▶ [DESCRIPTION OF THE TASK]: In the material, take the lines from the one containing "Click the Customer people icon" through the end, and write them out again with "Customer" swapped for "Client" and nothing else altered. Leave out the pictures.

(Entries on finding words and elements)
━━━━━━━━━━━━━━━━━━━━
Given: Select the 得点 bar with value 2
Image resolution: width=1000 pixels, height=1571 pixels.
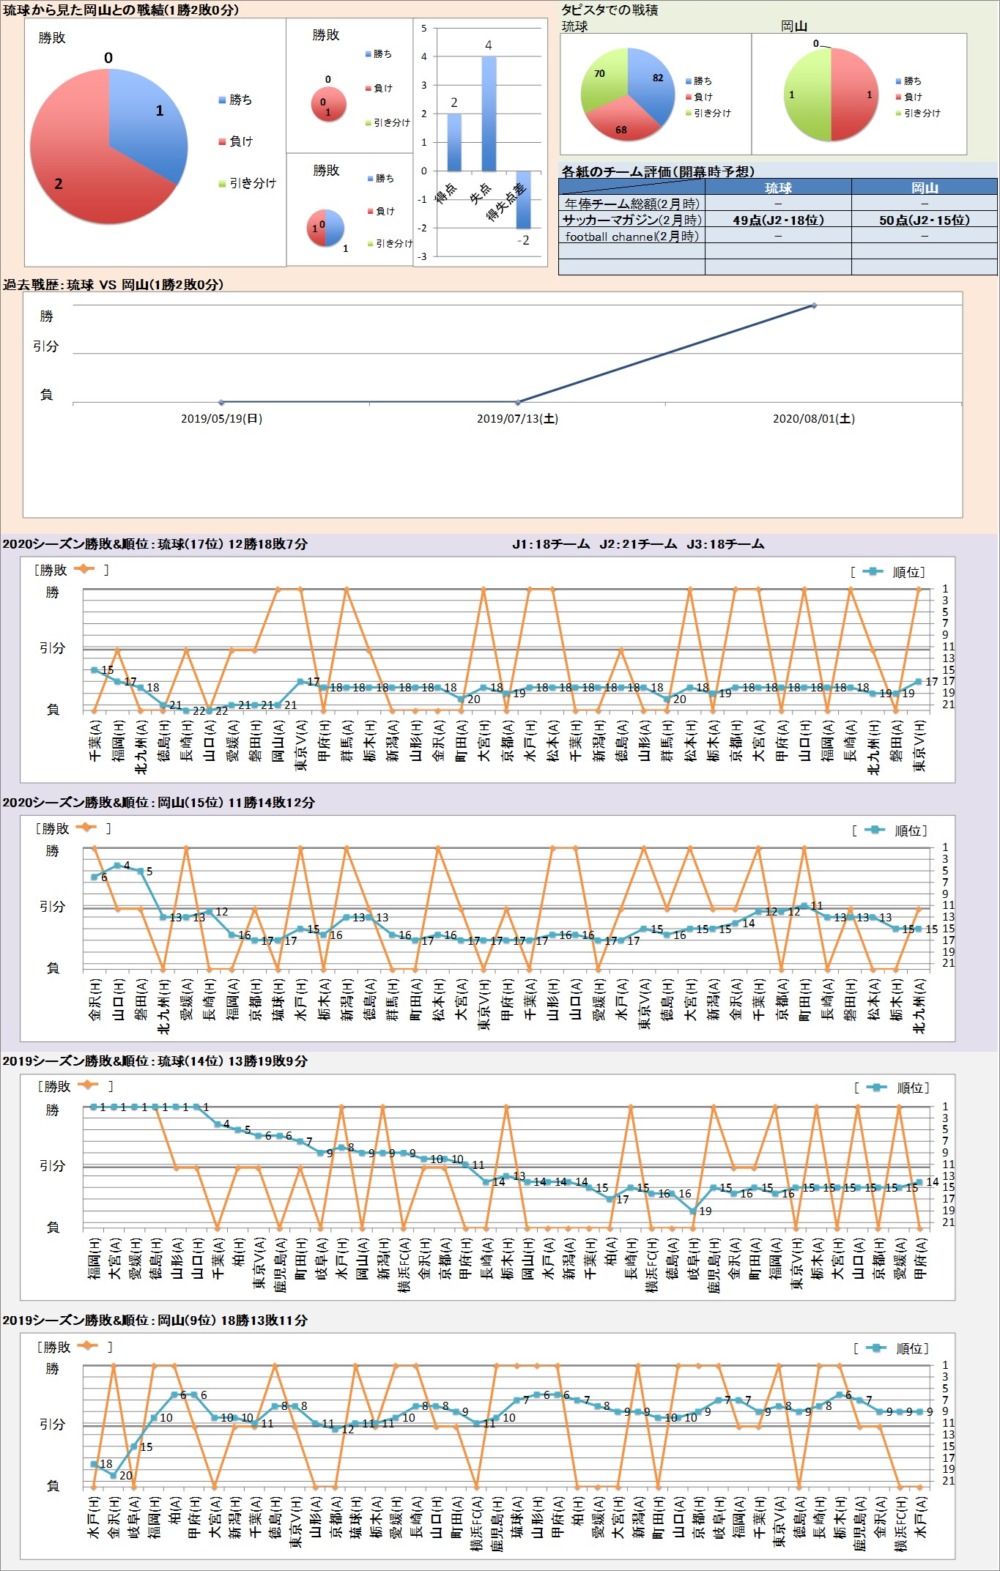Looking at the screenshot, I should tap(454, 141).

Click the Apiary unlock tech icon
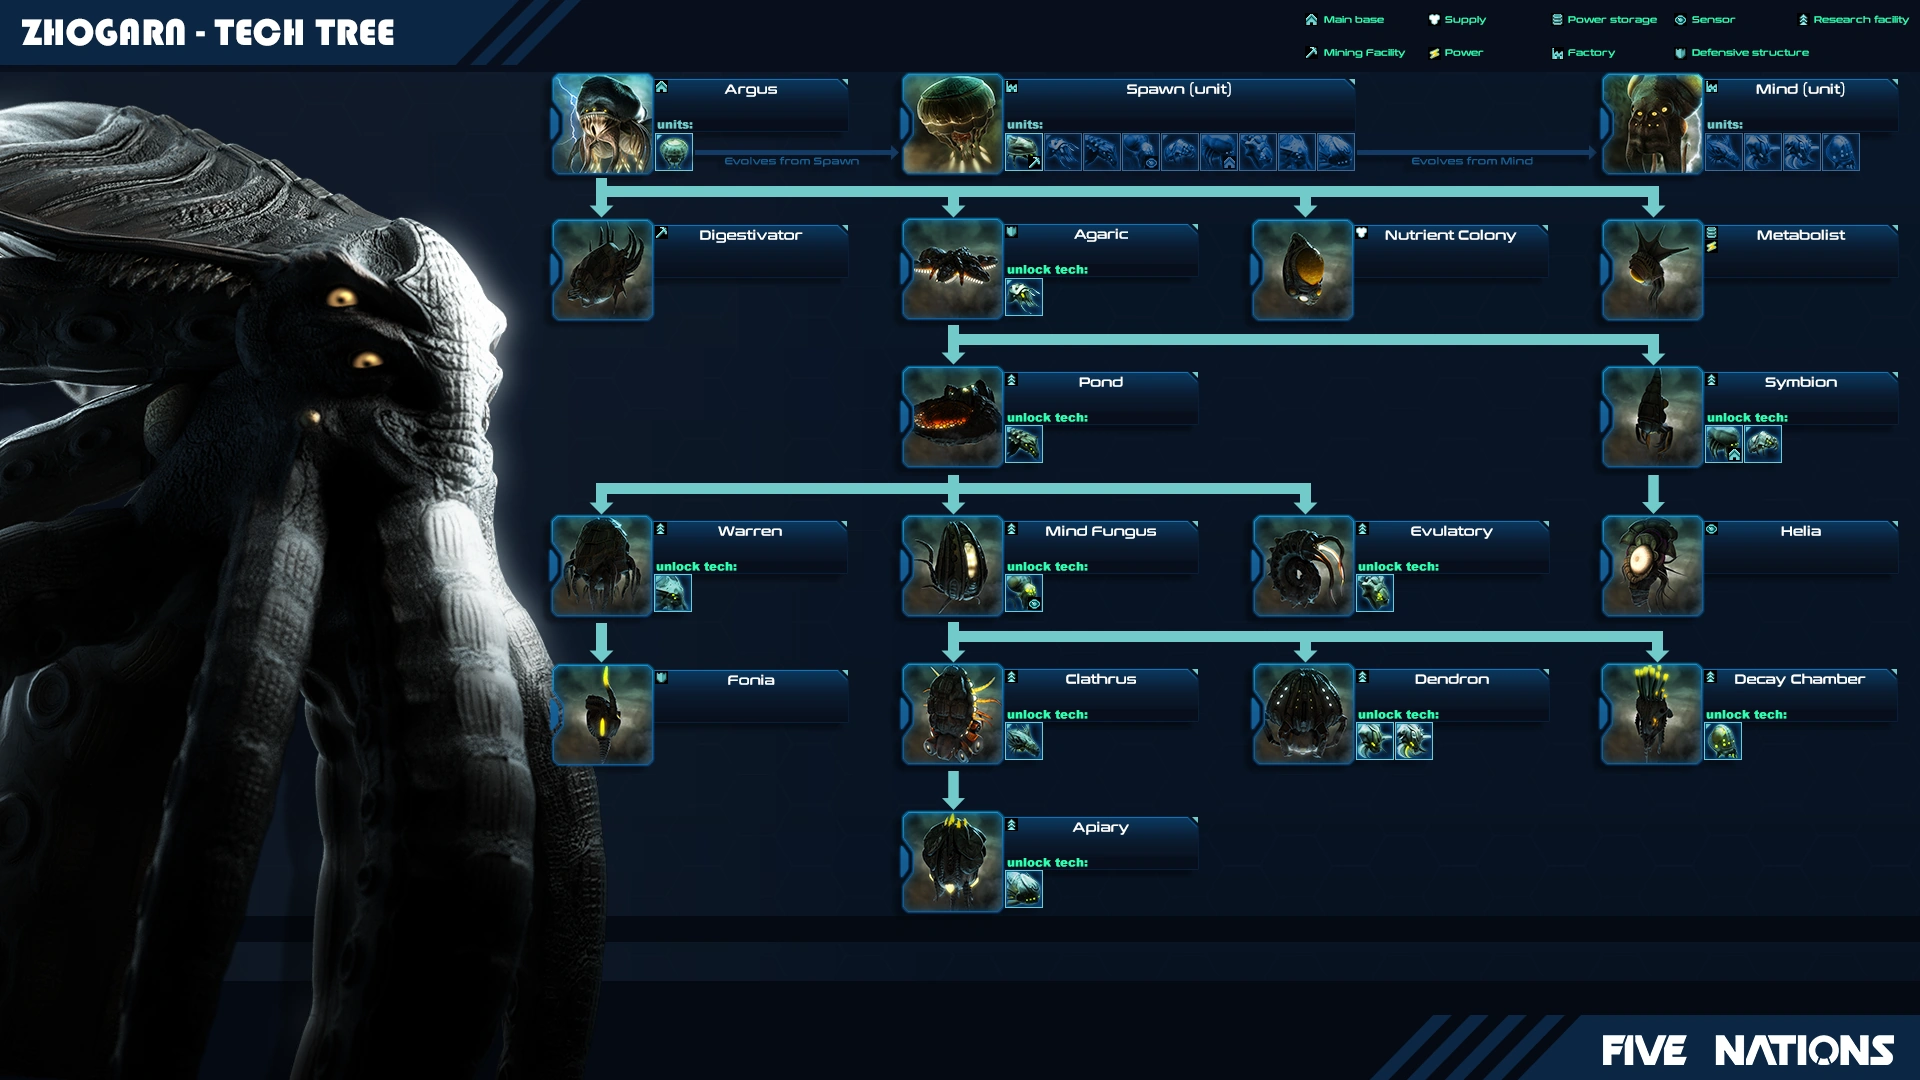1023,889
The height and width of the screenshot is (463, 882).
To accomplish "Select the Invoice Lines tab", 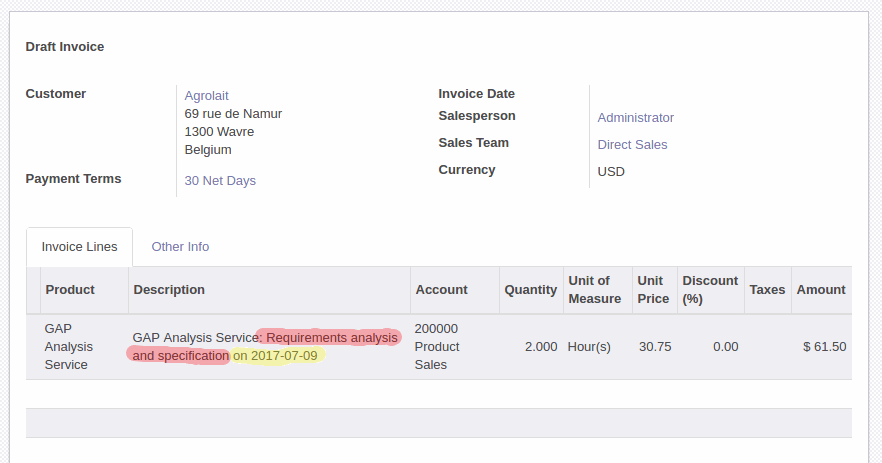I will pos(79,246).
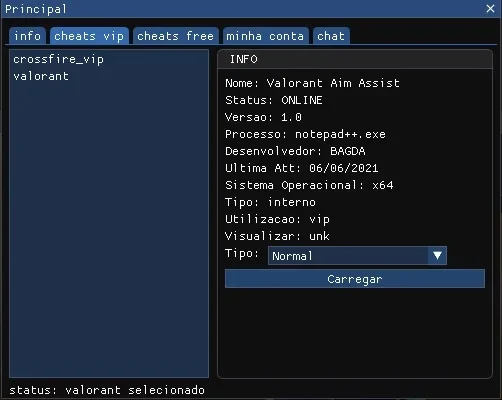Click the Desenvolvedor: BAGDA line
Image resolution: width=502 pixels, height=400 pixels.
tap(295, 151)
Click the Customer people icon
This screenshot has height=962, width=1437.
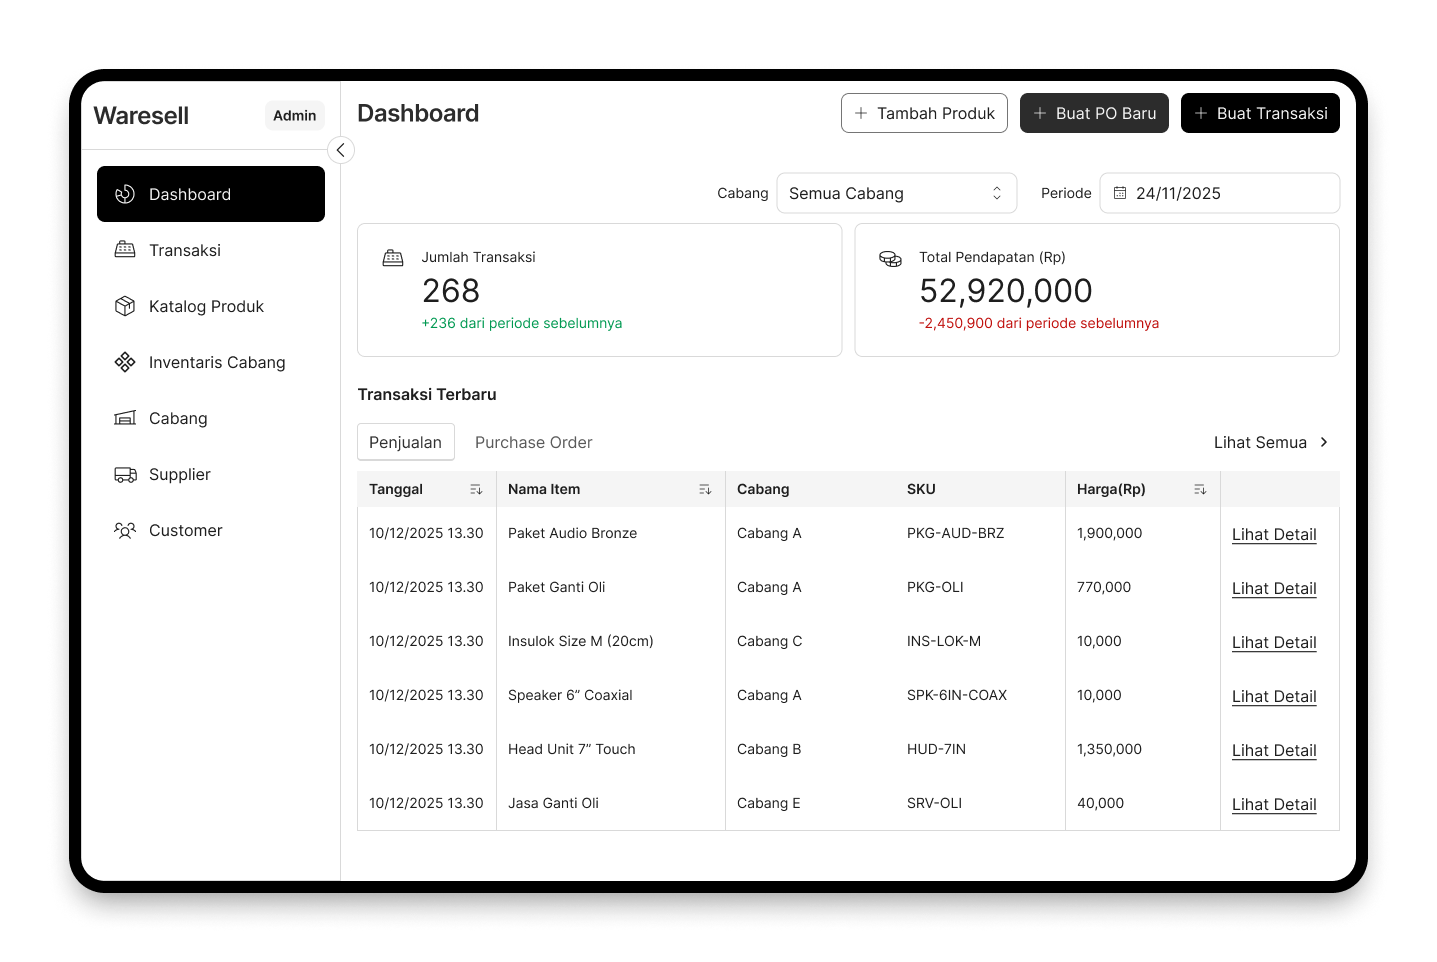pyautogui.click(x=125, y=530)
━━━━━━━━━━━━━━━━━━━━
▶ [RESULT OF THIS TASK]:
Click the Client people icon
This screenshot has height=962, width=1437.
pyautogui.click(x=125, y=530)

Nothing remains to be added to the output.